Before he could use another round, Stanford heard a spontaneous detonation go off behind him. A tremendous blast followed it. He immediately turned to catch the blazing-fast ripple that went through the vicinity; something had blown apart the mineral-laden asteroid behind him and undoubtedly set off a chain reaction with the topaz-like crystals, releasing a massive sonic shockwave. All sensors in the area fizzled up as the blast passed over, though Stanford was spared the rupturing of his eardrums by virtue of his earpiece's failsafe.

What he didn't expect was to simultaneously experience a shock in his chest—a very typical stun ray shock, which was startling given he hadn't seen any additional fire coming from the police forces. Stanford braced himself, his stomach turning as he tried to absorb the blasts. Only the metal plate in his head prevented full surrender to unconsciousness, and he was grateful at least one contingency appeared to have been properly set in place.
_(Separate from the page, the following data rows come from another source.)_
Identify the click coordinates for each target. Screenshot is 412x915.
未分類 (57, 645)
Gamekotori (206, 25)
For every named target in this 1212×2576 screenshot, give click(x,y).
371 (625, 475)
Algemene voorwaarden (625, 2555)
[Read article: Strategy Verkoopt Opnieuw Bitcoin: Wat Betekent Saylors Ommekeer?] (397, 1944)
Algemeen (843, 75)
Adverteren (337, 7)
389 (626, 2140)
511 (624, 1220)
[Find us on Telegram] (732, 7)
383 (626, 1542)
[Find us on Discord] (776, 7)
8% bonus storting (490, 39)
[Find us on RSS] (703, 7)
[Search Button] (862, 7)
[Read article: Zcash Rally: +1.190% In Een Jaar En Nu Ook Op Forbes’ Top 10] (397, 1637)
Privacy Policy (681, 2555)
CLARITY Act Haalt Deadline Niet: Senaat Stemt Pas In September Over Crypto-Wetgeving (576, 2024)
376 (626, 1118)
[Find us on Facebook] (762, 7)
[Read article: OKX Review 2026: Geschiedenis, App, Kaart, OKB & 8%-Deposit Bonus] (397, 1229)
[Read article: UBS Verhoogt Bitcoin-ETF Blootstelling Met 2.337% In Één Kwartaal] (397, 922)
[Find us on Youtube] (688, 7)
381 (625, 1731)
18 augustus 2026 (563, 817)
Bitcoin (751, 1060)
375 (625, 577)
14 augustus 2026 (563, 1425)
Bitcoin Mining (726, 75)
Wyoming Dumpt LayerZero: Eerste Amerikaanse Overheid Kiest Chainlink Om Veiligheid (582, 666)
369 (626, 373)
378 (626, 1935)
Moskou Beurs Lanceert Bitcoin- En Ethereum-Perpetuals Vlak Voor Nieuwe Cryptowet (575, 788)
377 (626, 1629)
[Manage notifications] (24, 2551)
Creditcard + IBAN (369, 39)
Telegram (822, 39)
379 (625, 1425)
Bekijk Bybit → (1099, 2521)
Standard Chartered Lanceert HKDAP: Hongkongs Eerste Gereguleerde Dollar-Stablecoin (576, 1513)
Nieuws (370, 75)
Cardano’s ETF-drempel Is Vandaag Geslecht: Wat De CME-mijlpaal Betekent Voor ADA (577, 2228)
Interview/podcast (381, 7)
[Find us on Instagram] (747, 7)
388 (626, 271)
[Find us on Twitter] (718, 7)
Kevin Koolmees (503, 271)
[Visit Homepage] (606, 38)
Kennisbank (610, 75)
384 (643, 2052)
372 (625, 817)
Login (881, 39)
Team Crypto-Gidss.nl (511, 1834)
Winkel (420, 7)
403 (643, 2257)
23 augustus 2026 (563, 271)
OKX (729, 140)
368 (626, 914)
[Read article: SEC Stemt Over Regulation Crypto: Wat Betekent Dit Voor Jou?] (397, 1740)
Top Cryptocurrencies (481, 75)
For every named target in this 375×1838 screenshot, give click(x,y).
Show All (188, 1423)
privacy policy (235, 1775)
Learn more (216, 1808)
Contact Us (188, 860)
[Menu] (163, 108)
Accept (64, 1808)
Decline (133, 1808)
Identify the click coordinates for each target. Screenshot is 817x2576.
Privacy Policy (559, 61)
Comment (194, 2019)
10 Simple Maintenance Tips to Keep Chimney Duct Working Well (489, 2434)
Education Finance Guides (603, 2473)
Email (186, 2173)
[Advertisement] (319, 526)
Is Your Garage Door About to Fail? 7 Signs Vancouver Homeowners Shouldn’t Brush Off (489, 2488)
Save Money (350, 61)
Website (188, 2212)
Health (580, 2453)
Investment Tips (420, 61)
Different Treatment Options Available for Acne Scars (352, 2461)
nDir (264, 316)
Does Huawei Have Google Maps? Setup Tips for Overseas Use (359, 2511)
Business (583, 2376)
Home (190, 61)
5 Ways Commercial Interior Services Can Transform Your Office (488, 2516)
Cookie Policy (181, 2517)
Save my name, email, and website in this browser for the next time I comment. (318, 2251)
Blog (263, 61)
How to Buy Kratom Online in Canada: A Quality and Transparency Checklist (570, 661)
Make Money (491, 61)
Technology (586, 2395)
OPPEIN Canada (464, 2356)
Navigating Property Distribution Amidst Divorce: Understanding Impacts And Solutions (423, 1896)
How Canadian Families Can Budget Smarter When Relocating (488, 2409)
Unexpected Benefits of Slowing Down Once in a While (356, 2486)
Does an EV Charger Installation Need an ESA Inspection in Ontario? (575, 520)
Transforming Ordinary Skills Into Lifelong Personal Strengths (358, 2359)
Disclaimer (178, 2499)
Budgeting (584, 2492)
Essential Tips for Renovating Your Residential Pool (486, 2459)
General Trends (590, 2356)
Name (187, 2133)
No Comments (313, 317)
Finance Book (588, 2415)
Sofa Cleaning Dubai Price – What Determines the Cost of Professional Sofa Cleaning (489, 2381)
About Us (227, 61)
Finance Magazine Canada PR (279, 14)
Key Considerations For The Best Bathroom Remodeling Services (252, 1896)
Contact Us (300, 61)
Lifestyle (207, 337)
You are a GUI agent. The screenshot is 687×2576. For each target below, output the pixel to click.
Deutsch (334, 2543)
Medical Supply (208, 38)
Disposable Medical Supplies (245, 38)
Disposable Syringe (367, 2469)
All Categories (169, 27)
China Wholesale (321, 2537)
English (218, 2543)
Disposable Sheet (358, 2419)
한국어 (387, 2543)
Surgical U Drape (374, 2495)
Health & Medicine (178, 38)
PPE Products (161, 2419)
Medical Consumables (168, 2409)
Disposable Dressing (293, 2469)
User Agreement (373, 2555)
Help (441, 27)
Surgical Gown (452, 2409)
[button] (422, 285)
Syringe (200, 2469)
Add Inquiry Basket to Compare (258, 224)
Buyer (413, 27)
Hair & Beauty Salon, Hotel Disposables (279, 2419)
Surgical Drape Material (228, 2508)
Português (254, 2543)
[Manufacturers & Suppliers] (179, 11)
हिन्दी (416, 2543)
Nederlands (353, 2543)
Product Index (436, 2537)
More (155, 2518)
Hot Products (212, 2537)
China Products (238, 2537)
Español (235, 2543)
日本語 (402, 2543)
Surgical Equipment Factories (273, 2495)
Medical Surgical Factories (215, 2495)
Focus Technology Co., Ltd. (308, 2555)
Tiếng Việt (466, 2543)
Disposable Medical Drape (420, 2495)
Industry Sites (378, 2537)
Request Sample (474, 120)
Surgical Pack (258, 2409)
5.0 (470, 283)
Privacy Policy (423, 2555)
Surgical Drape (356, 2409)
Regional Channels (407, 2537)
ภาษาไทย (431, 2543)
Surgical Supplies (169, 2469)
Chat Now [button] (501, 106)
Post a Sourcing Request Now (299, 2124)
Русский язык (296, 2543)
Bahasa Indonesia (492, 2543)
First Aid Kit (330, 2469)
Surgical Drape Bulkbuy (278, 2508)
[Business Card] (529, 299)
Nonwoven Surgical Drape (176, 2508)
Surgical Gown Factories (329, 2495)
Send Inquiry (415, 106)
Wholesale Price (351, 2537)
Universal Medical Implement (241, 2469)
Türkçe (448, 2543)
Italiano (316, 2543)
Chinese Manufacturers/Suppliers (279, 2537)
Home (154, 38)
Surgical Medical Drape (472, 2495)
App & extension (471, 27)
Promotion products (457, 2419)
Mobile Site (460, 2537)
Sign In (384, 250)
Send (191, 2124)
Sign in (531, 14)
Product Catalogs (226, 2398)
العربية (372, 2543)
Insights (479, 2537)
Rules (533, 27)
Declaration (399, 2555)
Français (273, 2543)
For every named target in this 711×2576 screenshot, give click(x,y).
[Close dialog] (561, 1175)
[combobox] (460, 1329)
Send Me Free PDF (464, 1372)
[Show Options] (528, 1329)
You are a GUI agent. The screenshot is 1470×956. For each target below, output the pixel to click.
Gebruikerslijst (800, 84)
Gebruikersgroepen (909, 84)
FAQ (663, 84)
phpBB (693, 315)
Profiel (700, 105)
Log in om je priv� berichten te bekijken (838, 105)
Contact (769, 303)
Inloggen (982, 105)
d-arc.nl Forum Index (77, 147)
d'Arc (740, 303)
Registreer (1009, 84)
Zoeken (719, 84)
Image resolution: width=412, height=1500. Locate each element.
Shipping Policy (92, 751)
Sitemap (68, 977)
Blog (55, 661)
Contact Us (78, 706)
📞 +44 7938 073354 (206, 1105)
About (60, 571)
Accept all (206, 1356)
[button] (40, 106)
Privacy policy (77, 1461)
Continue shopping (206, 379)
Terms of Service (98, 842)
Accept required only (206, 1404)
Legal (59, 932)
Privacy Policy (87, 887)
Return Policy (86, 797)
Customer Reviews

Ford nearly began counting stars before he stabilised his vitals and a sigh of relief escaped his mouth, the heap of disabled ships which littered the weird dimension drawing his attention.

Black fumes spawned from one of the engines of the officer's ship. A lifeform of deplorable nature escaped from the dark, toxic mist. Ford zoomed in using the bionic lenses in his eyes, a morbid curiosity overtaking his rational side. Grey, six-legged, the size of a baby Beartilope or a beaver, and a precarious insignia imbued over its reptilian hide: a white letter 'I' crossed out by two wide orange lines. Why, it'd almost looked like...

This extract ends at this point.